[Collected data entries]
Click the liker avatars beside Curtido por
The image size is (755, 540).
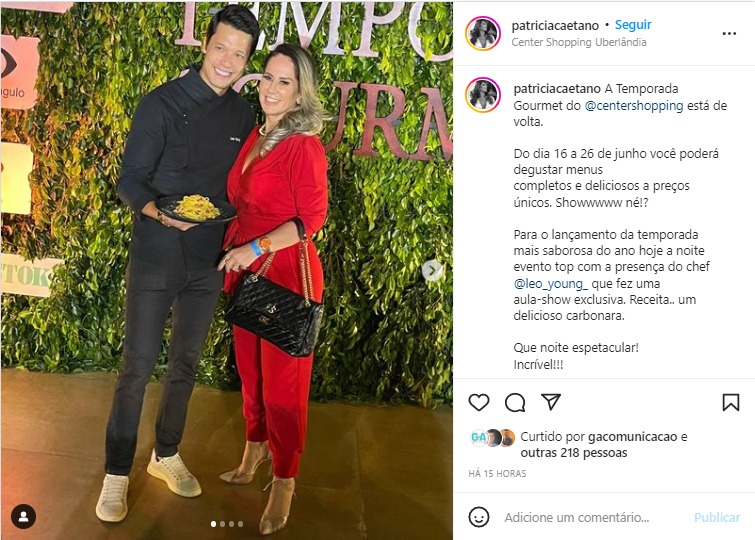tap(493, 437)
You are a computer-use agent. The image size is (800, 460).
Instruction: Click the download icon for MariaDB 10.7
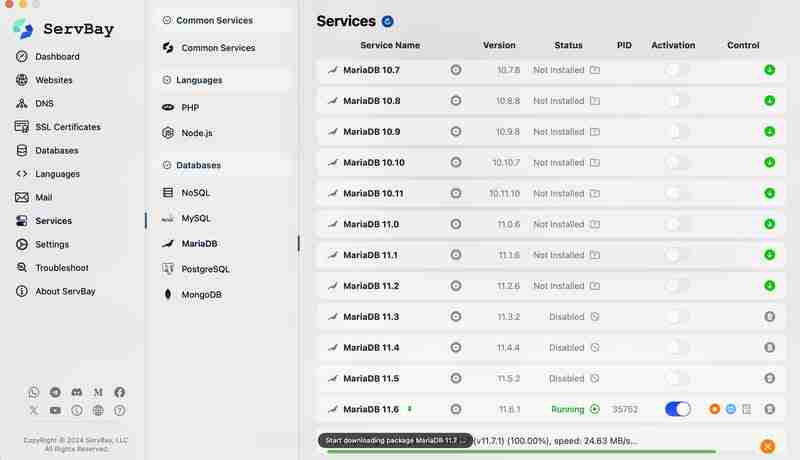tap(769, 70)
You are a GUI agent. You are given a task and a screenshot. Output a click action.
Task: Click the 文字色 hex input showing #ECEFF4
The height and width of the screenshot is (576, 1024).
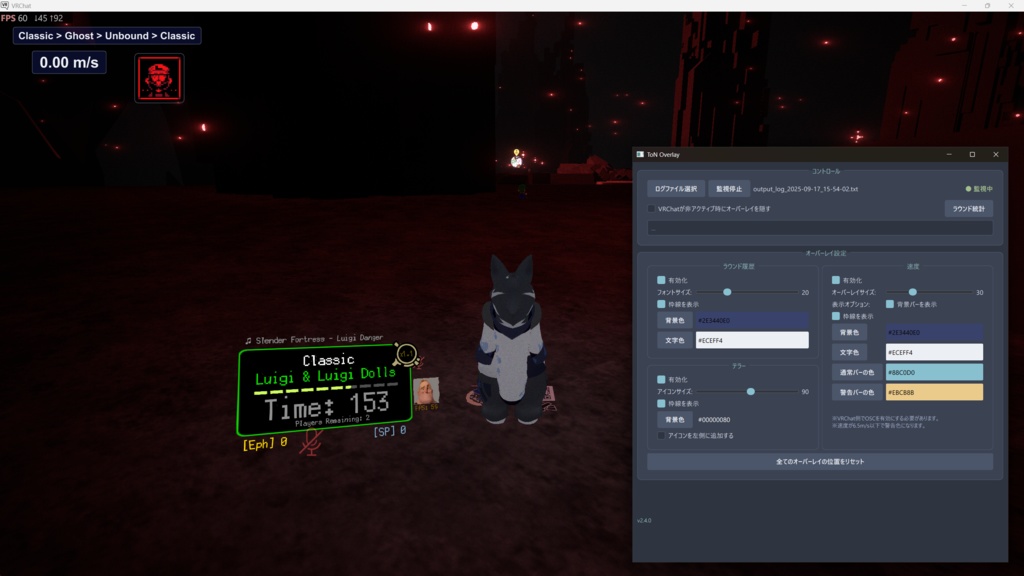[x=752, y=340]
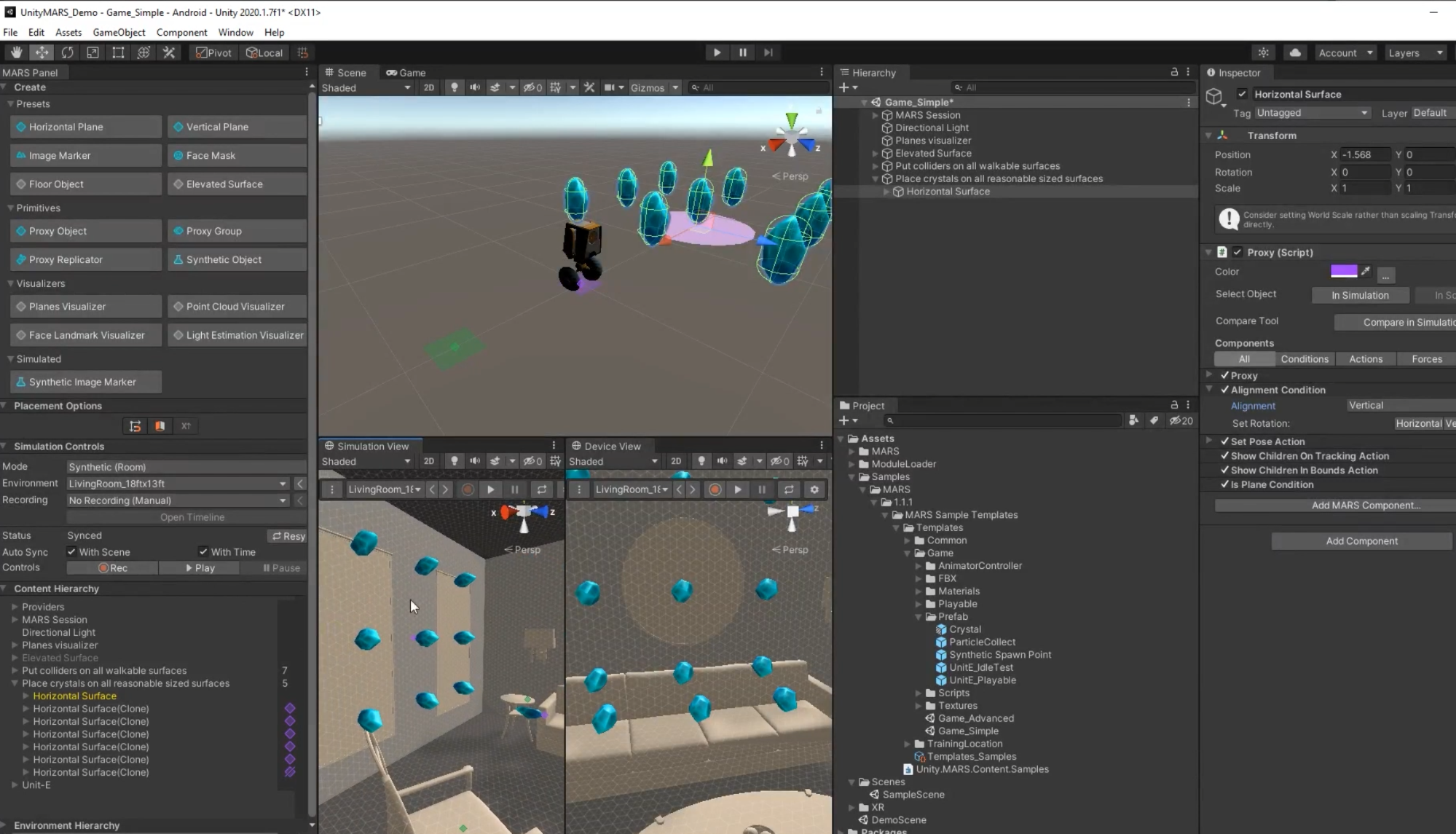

● Work order: Search the data above for the string "agent" and return every line that has it.

● Reply to the exercise:
You are a computer-use agent. The image size is (800, 460).
You are a GUI agent. You are given a task and a screenshot. Output a click action.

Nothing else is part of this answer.